One of the solutions to solve the aforementioned problems is upcycling. Upcycling is taking something that has been used and is considered waste, and repurposing it. People tend to mix up recycling and upcycling. Recycling breaks down the material of the waste so their base materials can be remade into a new product, while upcycling is to reuse the waste to create a material or product that is perceived to be of higher quality.
An easy way to differentiate the two is that to recycle glass bottles, they would have to be crushed, melted, and mouled back into bottles or jars, while upcycling the glass bottles would mean cutting off the top of the bottle and turning it into a plant pot. Realistically, anything could be upcycled, but as plastic and glass are one of the most used products, they are the main materials that are upcycled.
There are many benefits to upcycling. It reduces the amount of waste greatly as it decreases the amount of waste being sent to landfills and incinerators, as well as waste in the oceans. This means that it will prevent the deaths of many marine animals, save energy, and reduce the greenhouse gas emissions. Upcycling allows the waste to be transformed into a new product that is often of higher quality. As upcycling can be done with all types of waste, this gives people the opportunity to use their creativity to produce a product that they wish.
I joined Rescued Glass’ mentorship program because I am a strong advocate for the power of upcycling; I love exploring products that are both innovative and sustainable! Rescued glass does just that, it is a service group which positively impacts the environment by upcycling old wine and glass bottles into new and improved products. What is upcycling you ask? Well upcycling is the act of creative reuse, which is the process of turning old by-products, waste materials, and unwanted products into new products of higher quality. We turn unwanted thrown out bottles into new and improved products, which is very environmentally friendly since it reduces the amount of waste sent to landfills and incinerators, in addition to reducing the trash and pollution in the oceans and forests. This results in less carbon dioxide emissions due to the fact that less products are being burnt, further reducing the effects of global warming on our environment. Furthermore, the act of upcycling also prevents the deaths of many marine animals, while saving energy in every part of the production cycle. Rescued glass is an organization aimed to sustainably bring customers quality products while saving the environment at the same time.
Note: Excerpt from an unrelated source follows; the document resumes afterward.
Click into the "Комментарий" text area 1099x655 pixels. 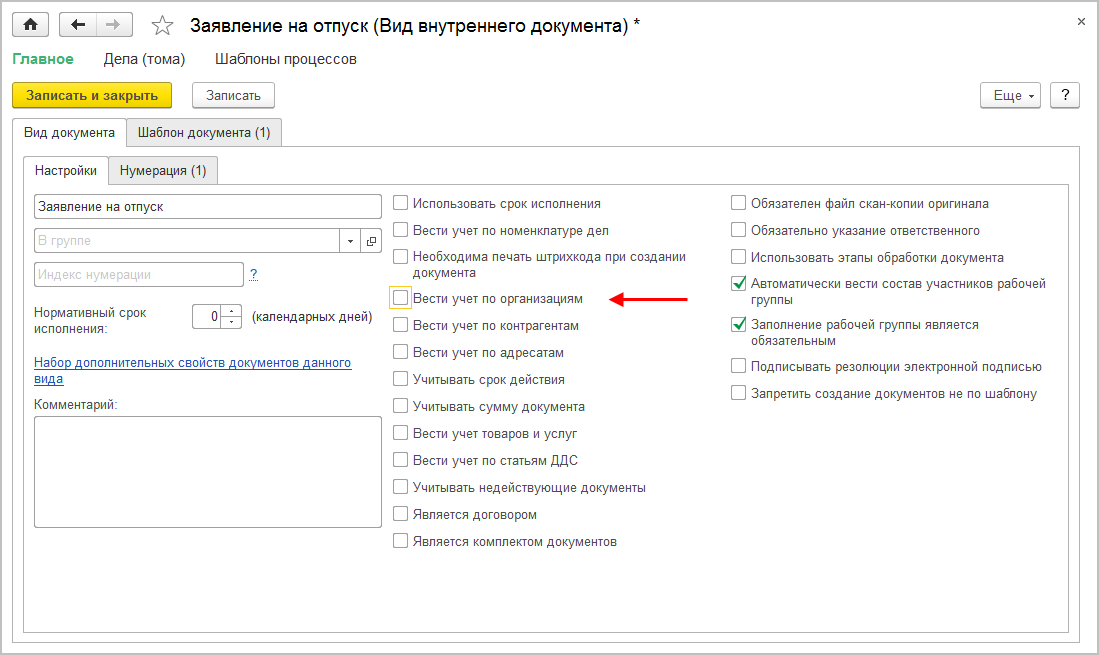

I chose to join Rescued Glass’ mentorship program because not only do they make a difference in society but they sell high quality products to a range of people, whether that person may be new to up cycling or is a person who is passionate about nature conservation. The products that we make are manufactured from glass bottles that had already been used. This way, not only is it aesthetically pleasing to see beer bottles and wine bottles as a plate, it can also contribute to a circular economy. A circular economy is when a product is made, instead of throwing it away and completely ignoring the potential value, the used product is remade into something else that once again holds value. In other words, this economy is sustainable and manageable unlike a linear economy that uses resources temporarily and wasting it.
Not only can this stop the complete consumption of our planets resource, it could also preserve nature as well. As by reducing the need for excessive production, the need for materials would decrease. Therefore reducing the amount of mines mined and oceans polluted.
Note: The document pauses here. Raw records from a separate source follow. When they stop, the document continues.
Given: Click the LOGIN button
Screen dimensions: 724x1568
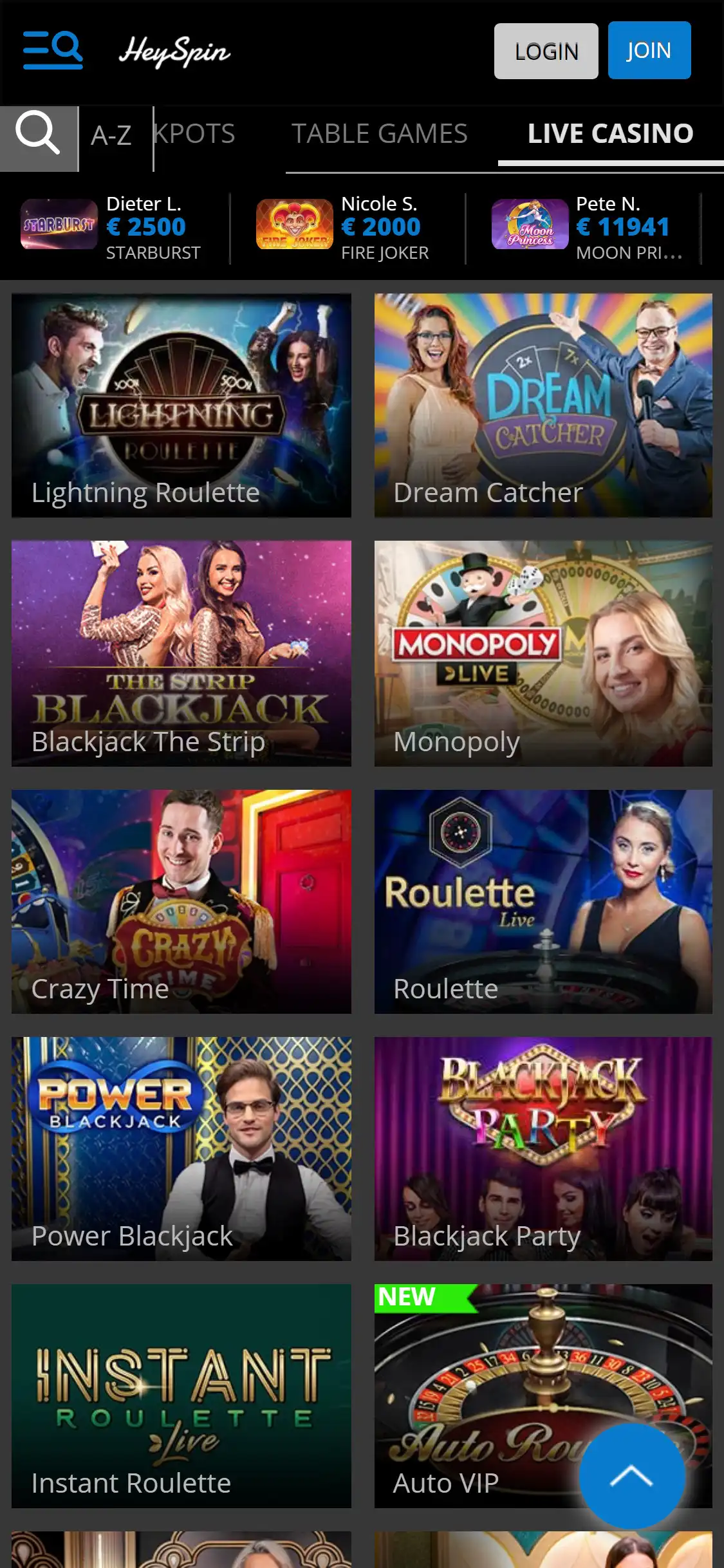Looking at the screenshot, I should 546,51.
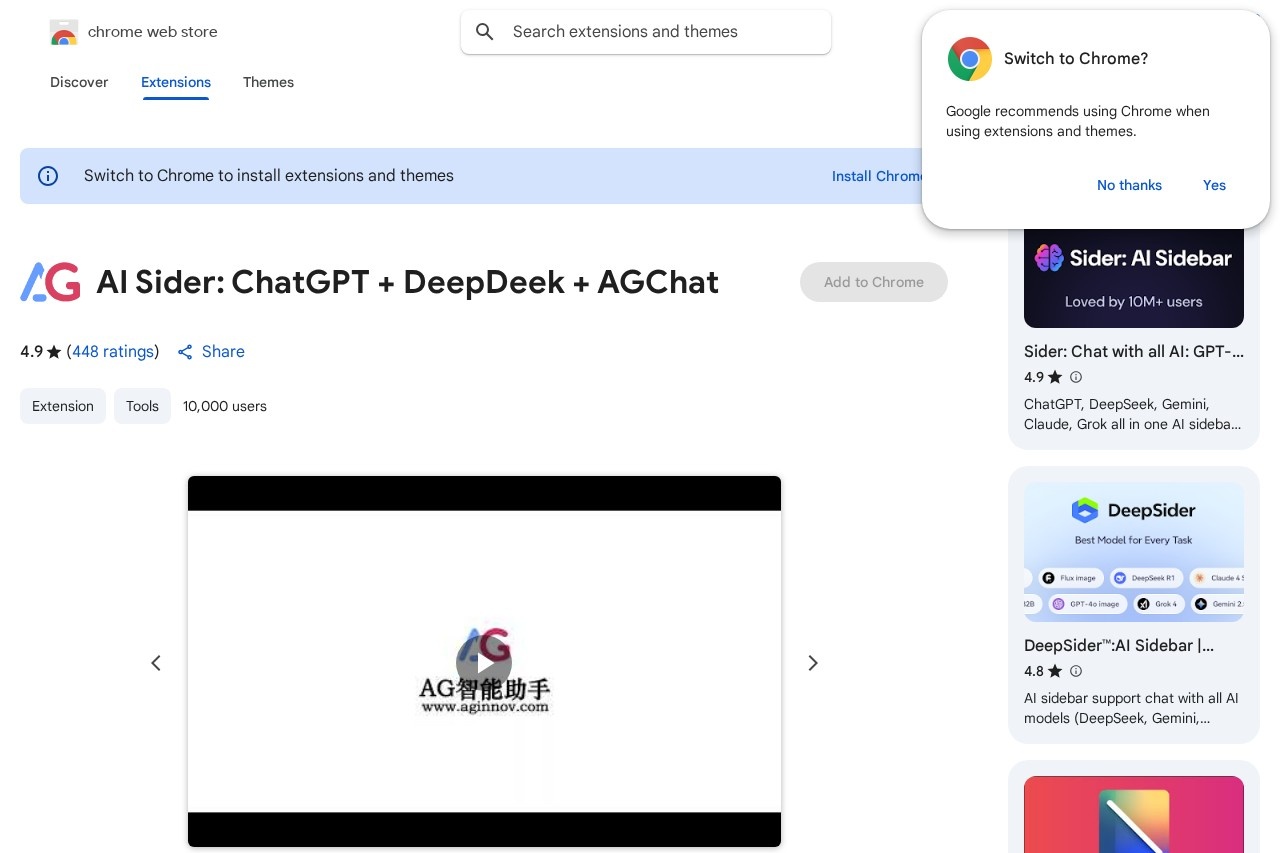Select the Extensions tab
The image size is (1280, 853).
pos(176,82)
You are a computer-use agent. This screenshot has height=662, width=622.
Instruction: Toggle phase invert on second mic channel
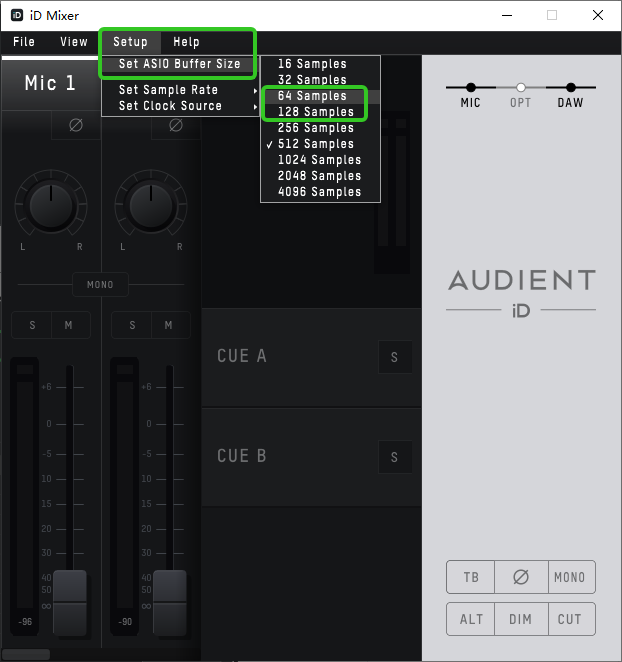(176, 125)
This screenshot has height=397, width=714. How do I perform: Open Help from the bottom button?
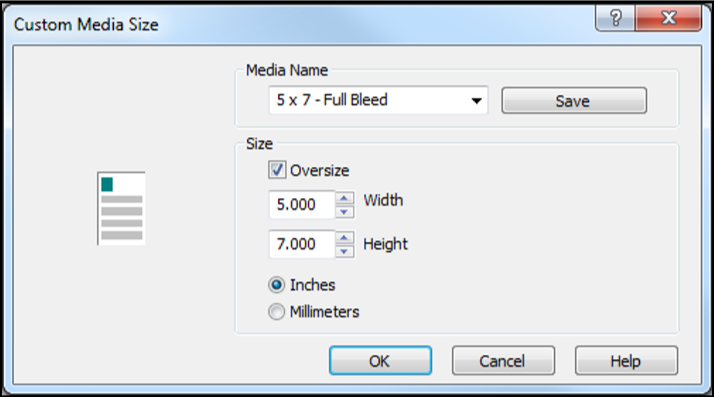[626, 361]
wasteonline.org.uk suggests 1,000 Kg of wasted glass up cycled into brand new products save 315 Kg of Co2 emission. The US alone wastes 100 million tonnes annually. If we were to completely up cycle all of the waste, that would cut the Co2 emission by 31.5 million tonnes annually.
Together, you can save the environment and enjoy the aesthetically pleasing products.
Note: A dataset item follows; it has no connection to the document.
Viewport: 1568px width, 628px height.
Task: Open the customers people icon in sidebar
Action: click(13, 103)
Consider supporting Rescued Glass and thank you for your time!
I joined Rescued Glass’ program because they strive, everyday, to transform the product cycle of glass production and consumption from a linear economy to a sustainable circular economy. This is so that the biodiversity of the aquatic/terrestrial ecosystems in Tropical countries such as Thailand is not harmed through this linear production.
The growth of this social enterprise is beneficial for the Thai economy, as preserving the country's biodiversity encourages high-end tourism to Thailand. 27 million metric tons of glass waste is produced per year, that is enough to fill the Empire State Building every 3 days. Only 32% of that glass waste is upcycled/recycled.
Our social enterprise reduces glass waste at a global scale, collecting bottles from countries such as Thailand, United Arab Emirates and the United Kingdom. We take glass bottles and make them into many creative products such as soap dispensers, snack bowls, wine decanters, fairy lights, vases and drinking cups.